Chronic Chlamydia pneumoniae Infection as a Risk Factor for Acute Myocardial Infarction in Korea.
10.4070/kcj.2000.30.4.407
- Author:
Eun Mi LEE
;
Dong Joo OH
;
Gyo Seung HWANG
;
Jeong Cheon AHN
;
Woo Hyuk SONG
;
Do Sun LIM
;
Chang Gyu PARK
;
Young Hoon KIM
;
Hong Seog SEO
;
Wan Joo SHIM
;
Young Moo RO
;
Hee Jin CHEONG
;
Woo Joo KIM
;
Jong Hun KIM
;
Ki Joon SONG
- Publication Type:Original Article
- Keywords:
Acute myocardial infarction;
Chlamydia pneumoniae;
Immuonglobuli;
Chlamydia pneumoniae
- MeSH:
Chlamydia*;
Chlamydophila pneumoniae*;
Constriction, Pathologic;
Coronary Angiography;
Follow-Up Studies;
Humans;
Immunoglobulin A;
Immunoglobulin G;
Immunoglobulins;
Immunohistochemistry;
Incidence;
Korea*;
Male;
Myocardial Infarction*;
Plaque, Atherosclerotic;
Polymerase Chain Reaction;
Risk Factors*;
Smoke;
Smoking
- From:Korean Circulation Journal
2000;30(4):407-415
- CountryRepublic of Korea
- Language:Korean
-
Abstract:
BACKGROUND AND OBJECTIVES: To evaluate the association between chronic infection with Chlamydia pneumoniae, as measured by Immunoglobulin G and A, and acute myocardial infarction (AMI) in Korea. MATERIALS AND METHODS: A total of 136 patients [normal control 65 cases (male:female 27:8, mean age 55.1+/-11.7 years), AMI 71 cases (male:female 54:17, mean age 58.9+/-12.7 years)] had immunoglobulin G, A, and M antibody titers measured against Chlamydia pneumoniae by microimmunoflorescence assay and had coronary angiography performed.

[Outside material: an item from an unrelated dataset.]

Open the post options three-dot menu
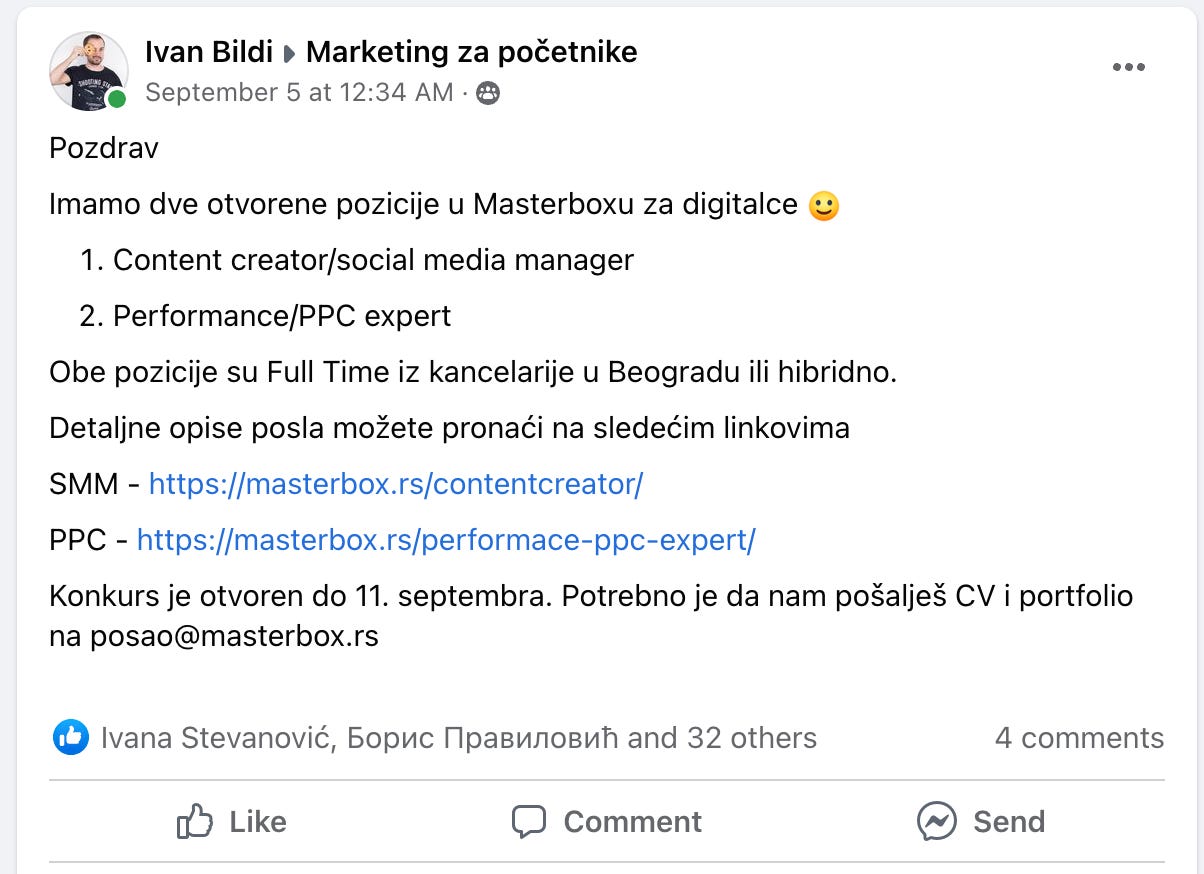The height and width of the screenshot is (874, 1204). 1129,67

We investigated the incidence of major adverse cardiac events (MACE) at 6 month follow-up. Controls were defined as patients with no significant stenosis on coronary angiography. RESULTS: 1) AMI patients were more likely to be male (76.1: 41.5%) and smokers (67.6: 16.9%) compared with the controls. >2) In AMI patients, there was a weak correlation with IgG and IgA antibody titers (r=0.39, p=0.001).> 3) After adjusting for gender and smoking status, IgG and IgA antibody titers were similar between two groups.> 4) Increased IgG and IgA titers did not affect the MACE during follow-up. CONCLUSION: Chronic Chlamydia pneumoniae infection detected by immunoglobulin assay is not significantly associated with AMI. Further studies, such as polymerase chain reaction, immunocytochemistry, or culture of the atheromatous plaques, are needed to better define the association.